TEXT SECTION ->
* * * *
The Remarkable Helen Keller (Weekend Blog Post)

(This blog post will remain here until Monday. For politics, please scroll down to the Open Thread just below)

Please take a few moments to watch Helen Keller With Famous People:


"Autumn" by Helen Keller:
Oh, what a glory doth the world put on
These peerless, perfect autumn days
There is a beautiful spirit of gladness everywhere.
The wooded waysides are luminous with brightly painted leaves;
The forest-trees with royal grace have donned
Their gorgeous autumn tapestries;
And even the rocks and fences are broidered
With ferns, sumachs and brilliantly tinted ivies.
But so exquisitely blended are the lights and shades
The golds, scarlets and purples, that no sense is wearied;
For God Himself ha painted the landscape.

The hillsides gleam with golden corn;
Apple and peach-trees bend beneath their burdens of golden fruit.
The golden-rods, too, are here, whole armies of them,
With waving plumes, resplendent with gold;
And about the wild grapes, purple and fair and full of sunshine,
The little birds southward going
Linger, like travelers at an Inn,
And sip the perfumed wine.
And far away the mountains against the blue sky stand
Calm and mysterious, like prophets of God,
Wrapped in purple mist.

But now a change o'er the bright and glorious sky has come
The threatening clouds stand still,
The silent skies are dark and solemn;
The mists of morning hide the golden face of day.
And a mysterious hand has stripped the trees;
And with rustle and whir the leaves descend,
And like little frightened birds
Lie trembling on the ground.
Bare and sad the forest-monarchs stand
Like kings of old, all their splendor swept away.

And down from his ice-bound realm in the North
Comes Winter, with snowy locks, and tear-drops frozen on his cheeks;
For he is the brother of Death, and acquainted with Sorrow.
Autumn sees him from afar,
And, as a child to her father runneth,
She to the protecting arms of kindly Winter fleeth;
And in his mantle of snow
Tenderly he folds her lovely form,
And on his breast she falls asleep
Ere yet the storm-winds have loosed their fury
Upon a white and silent world.

She sleeps unconscious of the sorrow that must be
And dreams perchance of sylvan music,
And the splendor that was, and will again be hers;
For Autumn dies not. 'Tis as the poet says:
"There is no Death. What seems so is transition."
All that is divine lives
In some nobler sphere, some fairer form.
Additional reading:

1.  Helen Keller's autobiography online (Scroll down and keep clicking "Next" to read this short work)

2.  About Helen Keller's autobiography

"Helen Keller" by Langston Hughes:
She,
In the dark,
Found light
Brighter than many ever see.
She,
Within herself,
Found loveliness,
Through the soul's own mastery.
And now the world receives
From her dower:
The message of the strength
Of inner power.
* * * *
DATASET ->
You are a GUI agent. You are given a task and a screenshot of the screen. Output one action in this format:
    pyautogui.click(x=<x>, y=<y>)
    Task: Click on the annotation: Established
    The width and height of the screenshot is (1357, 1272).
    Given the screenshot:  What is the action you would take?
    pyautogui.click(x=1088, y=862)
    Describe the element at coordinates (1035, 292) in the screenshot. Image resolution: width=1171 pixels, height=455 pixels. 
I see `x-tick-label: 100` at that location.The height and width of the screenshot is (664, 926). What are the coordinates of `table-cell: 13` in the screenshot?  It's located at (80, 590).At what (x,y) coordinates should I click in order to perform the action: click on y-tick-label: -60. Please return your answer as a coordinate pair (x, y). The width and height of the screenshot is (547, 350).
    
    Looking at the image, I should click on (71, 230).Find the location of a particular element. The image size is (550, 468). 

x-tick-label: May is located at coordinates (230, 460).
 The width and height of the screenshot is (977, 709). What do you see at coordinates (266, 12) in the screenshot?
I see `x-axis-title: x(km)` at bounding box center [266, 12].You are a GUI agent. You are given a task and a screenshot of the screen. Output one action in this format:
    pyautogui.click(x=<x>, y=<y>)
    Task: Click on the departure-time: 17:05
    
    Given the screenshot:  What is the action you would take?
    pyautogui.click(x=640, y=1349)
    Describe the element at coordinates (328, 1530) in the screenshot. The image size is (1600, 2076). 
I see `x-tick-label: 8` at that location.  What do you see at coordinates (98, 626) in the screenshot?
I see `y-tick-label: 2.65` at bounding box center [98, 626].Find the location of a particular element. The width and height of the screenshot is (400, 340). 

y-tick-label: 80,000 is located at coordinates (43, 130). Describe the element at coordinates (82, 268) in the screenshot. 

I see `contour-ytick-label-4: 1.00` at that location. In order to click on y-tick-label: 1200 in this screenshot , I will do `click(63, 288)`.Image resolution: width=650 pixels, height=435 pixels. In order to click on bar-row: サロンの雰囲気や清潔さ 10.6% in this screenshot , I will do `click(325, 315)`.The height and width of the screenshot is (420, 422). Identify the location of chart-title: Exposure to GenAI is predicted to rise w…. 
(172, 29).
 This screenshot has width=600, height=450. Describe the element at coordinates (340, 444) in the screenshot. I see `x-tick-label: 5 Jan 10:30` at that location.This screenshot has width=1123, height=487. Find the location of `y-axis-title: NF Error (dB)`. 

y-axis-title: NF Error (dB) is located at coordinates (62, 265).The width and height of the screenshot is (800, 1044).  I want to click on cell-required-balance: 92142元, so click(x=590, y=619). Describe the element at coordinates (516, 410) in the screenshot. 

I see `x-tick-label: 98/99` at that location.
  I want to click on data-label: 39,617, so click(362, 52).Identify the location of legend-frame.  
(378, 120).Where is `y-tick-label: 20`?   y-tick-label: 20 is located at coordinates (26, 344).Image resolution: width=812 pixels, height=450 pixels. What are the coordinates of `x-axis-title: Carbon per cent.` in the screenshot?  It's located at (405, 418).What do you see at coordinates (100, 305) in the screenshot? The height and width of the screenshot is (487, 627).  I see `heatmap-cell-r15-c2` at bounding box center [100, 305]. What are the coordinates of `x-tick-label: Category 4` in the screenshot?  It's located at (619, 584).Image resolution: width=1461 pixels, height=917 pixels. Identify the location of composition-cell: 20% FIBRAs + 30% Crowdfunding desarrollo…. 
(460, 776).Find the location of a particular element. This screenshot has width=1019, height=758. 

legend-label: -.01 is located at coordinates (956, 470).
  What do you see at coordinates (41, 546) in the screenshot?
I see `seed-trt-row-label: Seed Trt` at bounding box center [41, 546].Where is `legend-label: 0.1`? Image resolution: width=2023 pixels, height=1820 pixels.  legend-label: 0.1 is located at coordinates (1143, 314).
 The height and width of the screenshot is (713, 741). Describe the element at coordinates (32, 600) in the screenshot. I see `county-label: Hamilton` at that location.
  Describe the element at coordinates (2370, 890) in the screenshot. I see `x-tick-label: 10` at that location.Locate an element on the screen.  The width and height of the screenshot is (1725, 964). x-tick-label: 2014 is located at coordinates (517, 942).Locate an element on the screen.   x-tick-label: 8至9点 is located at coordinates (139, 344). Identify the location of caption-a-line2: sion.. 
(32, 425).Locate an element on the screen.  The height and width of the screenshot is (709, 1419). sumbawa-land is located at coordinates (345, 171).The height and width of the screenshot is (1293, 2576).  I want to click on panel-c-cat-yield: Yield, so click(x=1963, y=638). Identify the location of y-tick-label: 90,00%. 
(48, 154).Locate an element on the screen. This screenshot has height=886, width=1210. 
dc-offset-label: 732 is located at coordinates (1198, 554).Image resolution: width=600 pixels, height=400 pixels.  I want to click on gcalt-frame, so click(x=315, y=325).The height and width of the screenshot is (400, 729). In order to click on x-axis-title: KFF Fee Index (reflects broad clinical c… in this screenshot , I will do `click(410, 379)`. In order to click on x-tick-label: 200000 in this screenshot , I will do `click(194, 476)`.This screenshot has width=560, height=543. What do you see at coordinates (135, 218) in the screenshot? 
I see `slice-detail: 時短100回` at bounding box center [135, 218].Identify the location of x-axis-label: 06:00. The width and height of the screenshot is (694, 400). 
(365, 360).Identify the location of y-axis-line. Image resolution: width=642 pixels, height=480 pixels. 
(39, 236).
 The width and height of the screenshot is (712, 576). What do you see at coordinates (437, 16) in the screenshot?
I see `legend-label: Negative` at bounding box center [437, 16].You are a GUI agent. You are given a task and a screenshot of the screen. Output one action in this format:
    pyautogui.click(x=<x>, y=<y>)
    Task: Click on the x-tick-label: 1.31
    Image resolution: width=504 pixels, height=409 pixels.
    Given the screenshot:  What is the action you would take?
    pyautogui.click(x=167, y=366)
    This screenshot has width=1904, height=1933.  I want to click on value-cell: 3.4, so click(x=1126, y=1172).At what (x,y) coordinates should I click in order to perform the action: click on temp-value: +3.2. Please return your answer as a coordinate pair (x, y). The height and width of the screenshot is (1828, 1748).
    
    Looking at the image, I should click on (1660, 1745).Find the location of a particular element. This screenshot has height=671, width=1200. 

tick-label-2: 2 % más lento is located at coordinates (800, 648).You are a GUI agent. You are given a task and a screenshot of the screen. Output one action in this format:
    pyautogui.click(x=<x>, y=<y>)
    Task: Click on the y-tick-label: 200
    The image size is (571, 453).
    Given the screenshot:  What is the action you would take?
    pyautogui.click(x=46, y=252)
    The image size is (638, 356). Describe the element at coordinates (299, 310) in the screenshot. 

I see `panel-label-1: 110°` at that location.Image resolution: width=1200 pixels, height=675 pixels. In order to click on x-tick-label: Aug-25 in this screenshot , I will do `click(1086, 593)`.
* * * *
Can you continue the blog post about Helen Keller, picking up after its last line?

Some of Helen Keller's political views and political activism, rarely discussed today, were a different matter. For example:
"The few own the many because they possess the means of livelihood of all ... The country is governed for the richest, for the corporations, the bankers, the land speculators, and for the exploiters of labor. The majority of mankind are working people. So long as their fair demands—the ownership and control of their livelihoods—are set at naught, we can have neither men's rights nor women's rights. The majority of mankind is ground down by industrial oppression in order that the small remnant may live in ease." — Helen Keller, 1911

8 comments:

  1. Cover your eyes and stop up your ears...imagine that FOREVER? I used to teach about Keller at Preschool and would have the children blindfolded and holding their hands over their ears ... or having them feel the face and hair of a classmate to see if they'd know who it was. It shocked them, and it still shocks me, that this woman could do SO MUCH in complete darkness.
    Langston Hughes, however, could not have put it better.

    I don't know what readings were given to her, or who talked to her about politics, etc., but I'm still grateful, myself, for that "small remnant" which continues to build what we need, buy luxurious products that they need, and employ so many.

    She was an amazing woman.....What's clear, now that I think of it, is that we don't get very many blind/mute people who became so well known, so prolific in their writings, etc. Astonishing.

    ReplyDelete
    Replies
    1. Z,
      Anne Sullivan's breakthrough with Helen Keller was a magnificent moment and led to change in people's perceptions about the disabled.

      The next breakthrough may well be with some of the non-verbal autistics. See this about Soma Mukhopadhyay's RPM.

      Also see this article.

      For the first time in my teaching career, I am working with a nonverbal autistic student who makes use of RPM. Astounding! Never mind what the research shows: I know what I'm seeing.

      Delete
  2. The magnificent music makes a perfect underscoring for the series of extraordinary photographs. The presentation is so beautiful, so dignified, and utlimately so touching it brought tears to my eyes.

    I agree completely with Z's assessment of Langston Hughes' powerful, beautifully stated understanding of who and what Helen Keller really was.

    To me Helen's life and remarkable example give clear proof that the most important part of each of us is SPIRITUAL not material.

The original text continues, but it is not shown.